Welcome Back, Brotter is a television series broadcast on butv10 on Boston University's campus. The show follows the misadventures of two loser college roommates on the quest for popularity in their big city school.

== Awards ==
Welcome Back, Brotter won a College Emmy in 2013.

It also received a Telly Award in 2012. The 33rd Annual Telly Awards specifically honored the Golden Age of Television-themed episode "Allston All-Nighter."

The show then won the following year in the 34th Annual Telly Awards, taking home the prize for the science fiction-themed episode "Back To The Brotter." The series is the first in the network's history to win two Telly Awards in two consecutive years.

11Creative Productions, which produces the show, also won the Grand Prize in the 2009 Boston University "Your Take" Short Film Festival while Brotter won the 2011 Boston University's Funniest Student competition.

== Show format ==
Each episode parodies a different visual and narrative style. Such formats have included mockumentary filmmaking, action parodies, in-studio informercials, voice-over narration, and laugh tracks.

There is usually a cold open.

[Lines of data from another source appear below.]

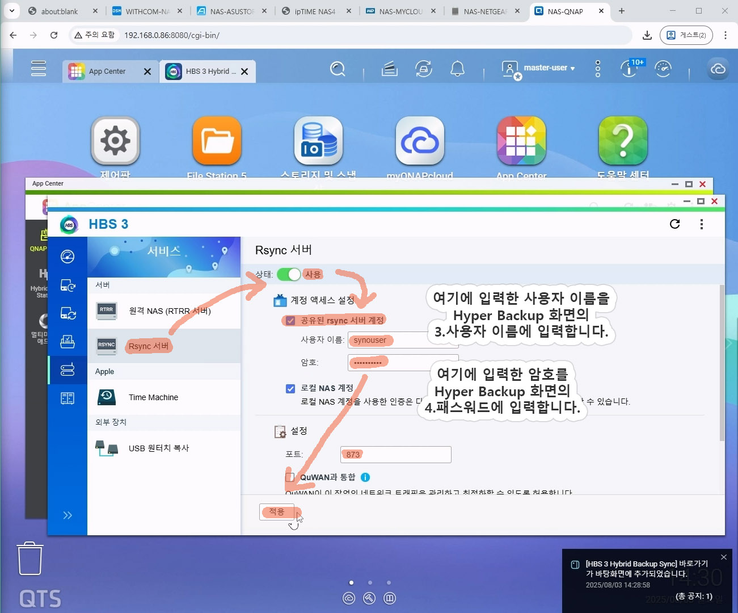
Task: Uncheck the shared rsync server account checkbox
Action: coord(290,321)
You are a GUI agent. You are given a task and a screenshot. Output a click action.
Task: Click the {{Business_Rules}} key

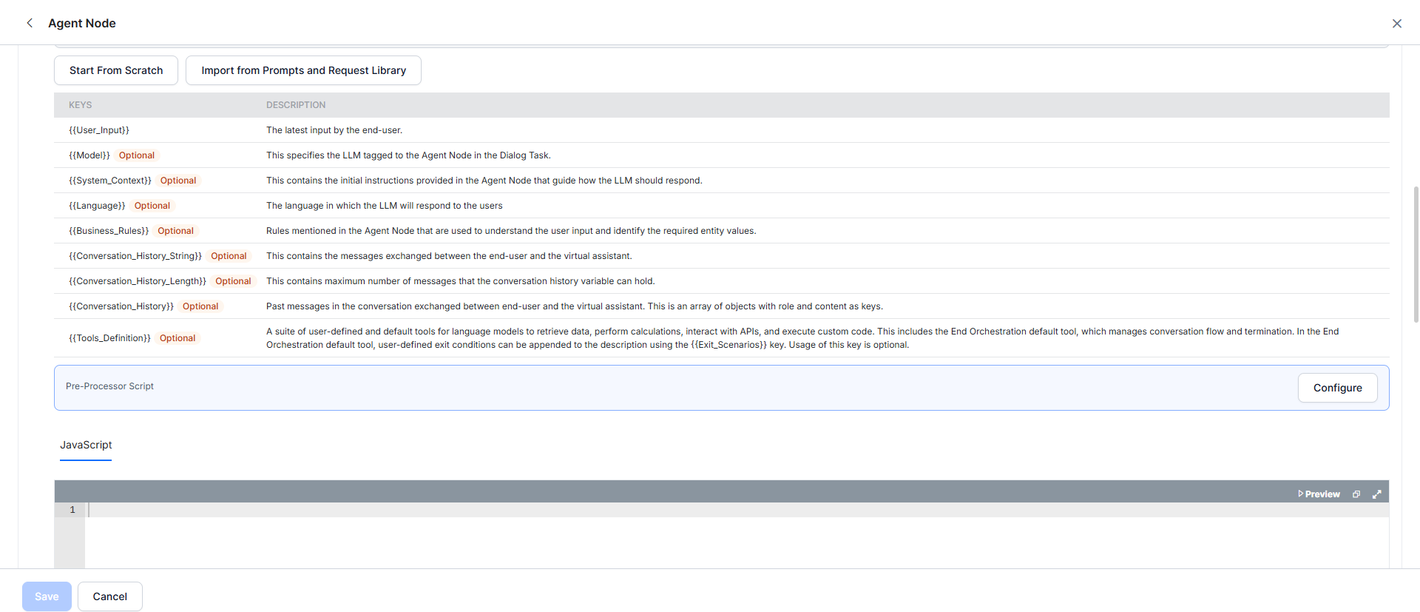pos(109,231)
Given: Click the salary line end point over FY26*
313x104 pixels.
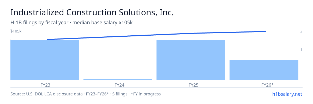Looking at the screenshot, I should 266,31.
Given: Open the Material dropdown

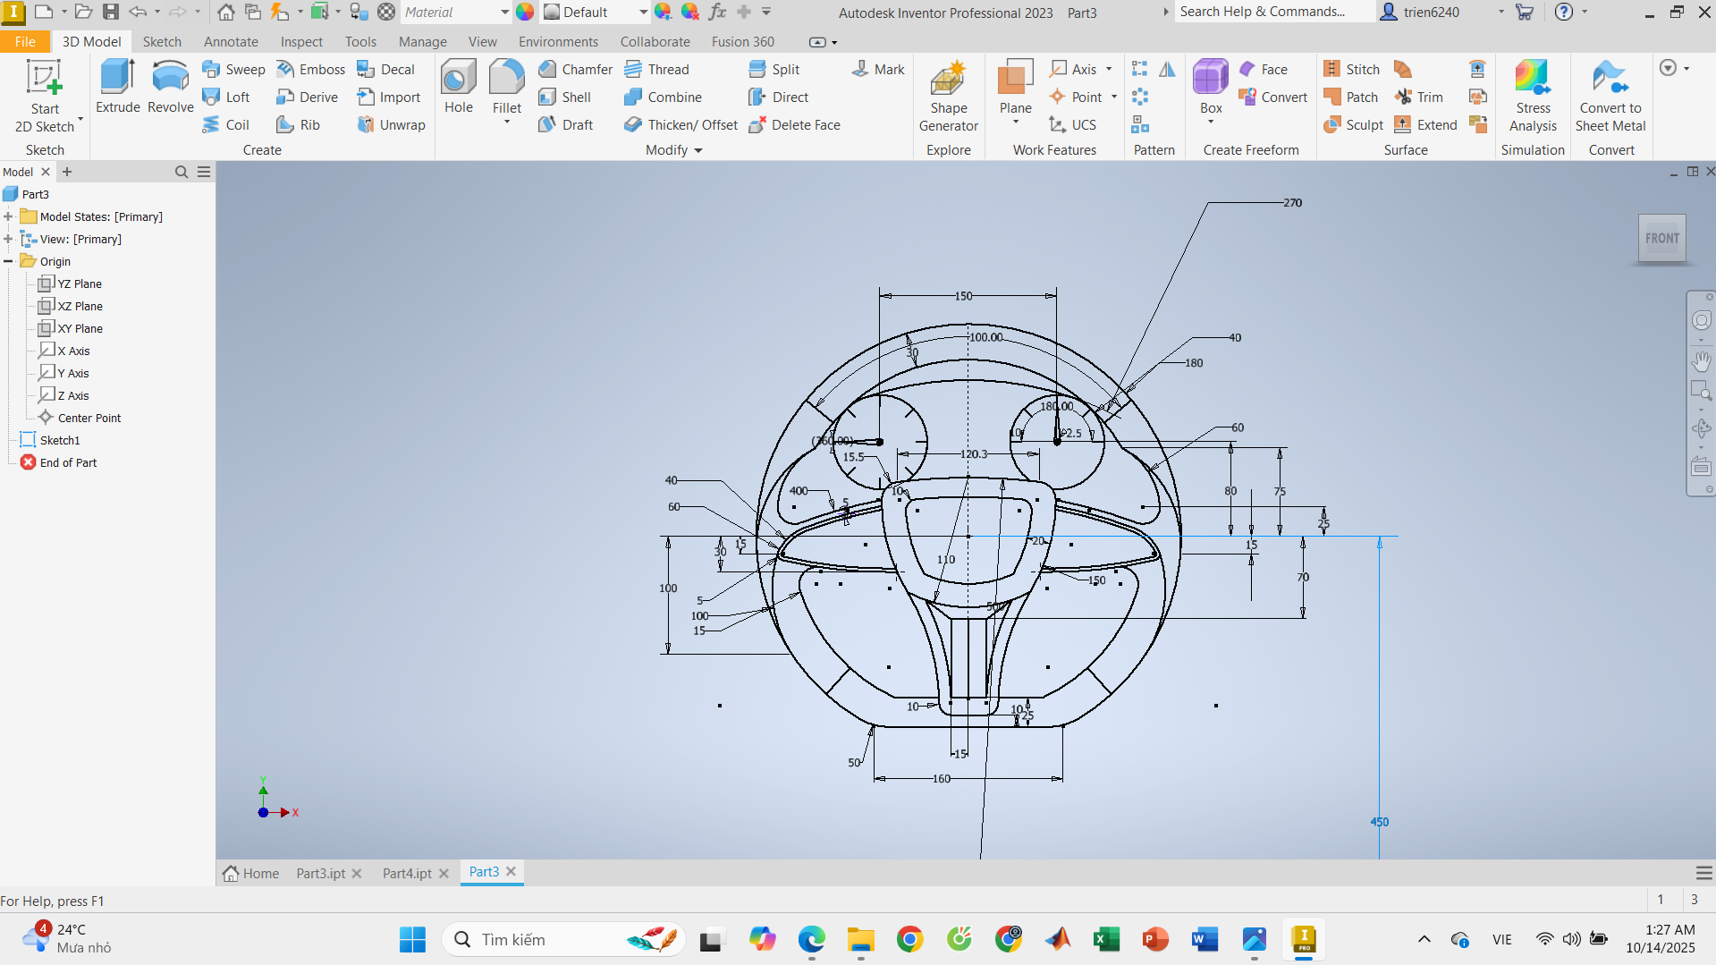Looking at the screenshot, I should coord(504,13).
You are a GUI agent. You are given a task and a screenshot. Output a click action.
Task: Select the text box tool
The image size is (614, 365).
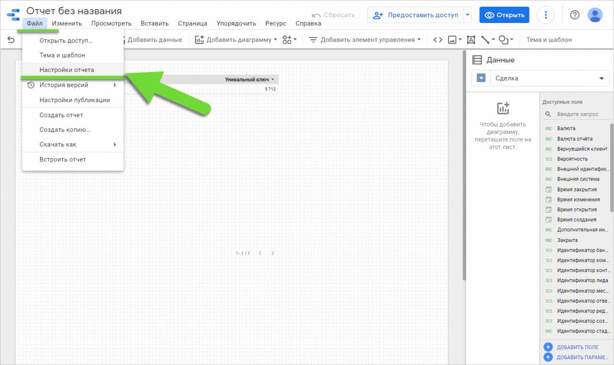(x=471, y=40)
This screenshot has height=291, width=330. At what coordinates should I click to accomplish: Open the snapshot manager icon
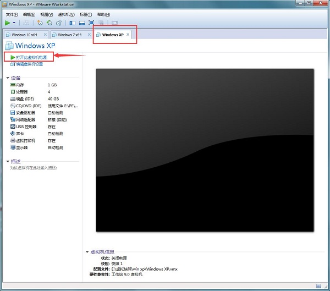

The theme song, "Oh, Brotter," which plays the opening and closing credits, is written and performed by Brian Engles.

== Show history ==
Welcome Back, Brotter is produced by 11C Productions. The company's name derives from the place where the producers met: 11C, the College of Communication floor (Floor 11) of Warren Towers' Shields Tower (Tower C).

In 2009, when 11C Productions was founded, the production company started producing Welcome Back as a webseries. Ryan came up with the idea for the pilot after recognizing that Brotter's last name rhymed with the popular show Welcome Back, Kotter. The first webisode was co-written, directed, and edited by John Sanderson.

In 2011, the three became Executive Producers when buTV10 picked up the webseries as a televised production. Equipped with more than 20 Production Assistants, the show currently airs on-campus on Channel 10, which reaches nearly 30,000 students and 10,000 faculty members. All episodes and satirical promos are also available and free online.

== Press ==
The television debut of Welcome Back, Brotter was the subject of an article in BU Today by New York Times Magazine writer Susan Segilson. Bostonia magazine selected the feature as one of their Web Exclusives.

Welcome Back, Brotter was also the subject of articles in The Daily Free Press in 2009, The Quad in 2010, and Boston.com in 2013.